Site hosted by Angelfire.com: Build your free website today!

Anti-stalkingwet




  1. Wat
    Sinds de wet van 30 oktober1998 (B.S. 17 december 1998) werd stalking of “belaging” als afzonderlijk misdrijf opgenomen in het Strafwetboek. Het nieuwe artikel (art. 442bis SW) luidt als volgt : “Hij die een persoon heeft belaagd, terwijl hij wist of had moeten weten dat hij door zijn gedrag de rust van die bewuste persoon ernstig zou verstoren, wordt gestraft met een gevangenisstraf van vijftien dagen tot twee jaar en met een geldboete van vijftig frank tot driehonderd frank (te vermenigvuldigen met 200, de zogenaamde opdeciemen), of met één van die straffen alleen.”

  2. Voordeel
    Het voordeel van deze nieuwe wetgeving is dat het slachtoffer nu meer mogelijkheden tot vervolging van de dader tot zijn/haar beschikking heeft dan voorheen. Bovendien is de bewoording waarin dit artikel gesteld is zeer ruim, zodat het aantal stalkingsdaden dat strafbaar gesteld wordt enorm is toegenomen. Sinds de nieuwe wet kan alles wat de rust van het slachtoffer op een ernstige manier verstoort in principe als strafbaar gedrag gekwalificeerd worden. Zo kunnen voortaan het voortdurend bespieden, overdreven informatie-inwinning over uw doen en laten, ongewenste brieven en kaartjes, bezorging van niet bestelde artikelen en andere zaken die vroeger niet strafbaar waren, aanleiding geven tot een strafrechtelijke procedure. Uiteindelijk is het de rechter die, afhankelijk van de concrete omstandigheden oordeelt of er al dan niet sprake is van belaging. Daarnaast wordt stalking niet beperkt tot één bepaalde categorie, zodat het artikel kan ingeroepen worden tussen zowel ex-partners en aanbidders als tussen buren, collega’s, werkgever en werknemer, enzovoorts.

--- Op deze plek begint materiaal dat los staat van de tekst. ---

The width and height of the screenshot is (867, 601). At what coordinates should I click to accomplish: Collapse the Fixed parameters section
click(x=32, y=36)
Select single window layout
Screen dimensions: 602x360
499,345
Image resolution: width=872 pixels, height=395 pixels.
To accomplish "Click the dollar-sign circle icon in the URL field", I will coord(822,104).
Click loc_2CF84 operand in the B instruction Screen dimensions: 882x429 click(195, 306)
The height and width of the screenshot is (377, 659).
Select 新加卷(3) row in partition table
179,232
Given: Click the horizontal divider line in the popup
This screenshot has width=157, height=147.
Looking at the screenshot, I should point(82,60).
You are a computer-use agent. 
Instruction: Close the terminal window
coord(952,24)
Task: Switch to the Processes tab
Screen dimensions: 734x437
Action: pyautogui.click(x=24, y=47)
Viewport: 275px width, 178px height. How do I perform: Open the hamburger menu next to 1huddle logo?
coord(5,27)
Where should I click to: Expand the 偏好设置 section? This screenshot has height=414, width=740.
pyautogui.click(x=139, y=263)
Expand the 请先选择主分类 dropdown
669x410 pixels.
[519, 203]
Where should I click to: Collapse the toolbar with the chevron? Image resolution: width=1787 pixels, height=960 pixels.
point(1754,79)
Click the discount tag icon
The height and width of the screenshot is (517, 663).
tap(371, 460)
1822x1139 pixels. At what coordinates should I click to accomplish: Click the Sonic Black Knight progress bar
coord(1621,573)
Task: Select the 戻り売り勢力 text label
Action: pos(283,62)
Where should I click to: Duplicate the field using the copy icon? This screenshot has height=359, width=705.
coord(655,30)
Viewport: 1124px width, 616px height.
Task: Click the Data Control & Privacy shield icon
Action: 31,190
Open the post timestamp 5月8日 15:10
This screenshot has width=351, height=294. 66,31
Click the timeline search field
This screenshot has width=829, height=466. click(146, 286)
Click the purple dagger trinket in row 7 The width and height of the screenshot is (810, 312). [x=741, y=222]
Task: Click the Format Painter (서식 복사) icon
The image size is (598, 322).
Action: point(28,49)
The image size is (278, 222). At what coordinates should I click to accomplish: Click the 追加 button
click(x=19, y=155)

Stalking moet wel gericht zijn op een welbepaalde persoon.
    Opvallend is ook dat er in deze wet geen bijzondere opzet of schuld vereist wordt in hoofde van de dader; het volstaat dat de dader wist of redelijkerwijs had moeten weten dat zijn/haar gedrag de rust van de belaagde ernstig verstoorde, zonder dat moet bewezen worden dat de stalker een bewust oogmerk had om zijn slachtoffer te benadelen. Dat betekent dat de stalker zich niet kan verweren door te stellen dat het niet zijn bedoeling was om het slachtoffer te belagen; het feit dat hij een gedrag stelt waarvan een normaal persoon onder dezelfde omstandigheden zich belaagd zou voelen volstaat. Met andere woorden : wanneer redelijkerwijs kan worden aangenomen dat de dader diende te vermoeden dat zijn handelingen de rust van het slachtoffer verstoorden kan men spreken van belaging, ook als de dader beweert dat hij niet wist dat hij zijn slachtoffer belaagde. Dat betekent dat wanneer iemand je gedurende enige tijd cadeautjes of ongewenste liefdesbrieven stuurt, deze persoon niet kan inroepen dat hij dit deed om je een plezier te doen. Het maakt niet uit of het al dan niet zijn bedoeling was om te belagen, wanneer dit gedrag vergeleken wordt met dat van een “redelijke burger”. Er wordt ook vereist dat het gaat om een ernstige vorm van belaging.

  3. Klachtmisdrijf
    Aangezien stalking beschouwd wordt als een klachtmisdrijf, kan er enkel vervolging worden ingesteld na een klacht van het slachtoffer van stalking en niet door het Openbaar Ministerie of nabije familieleden.

  4. Praktische betekenis
    De bewijslast blijft ten laste van het slachtoffer. Een verdachte blijft onschuldig tot zijn schuld bewezen is.
    Het slachtoffer moet twee zaken bewijzen : het feit dat hij/zij gestalkt wordt (bijvoorbeeld sporen van inbraak, slagen en verwondingen, …) en de identiteit van de belager (bijvoorbeeld door telefoonregistratie, vingerafdrukken, getuigen…).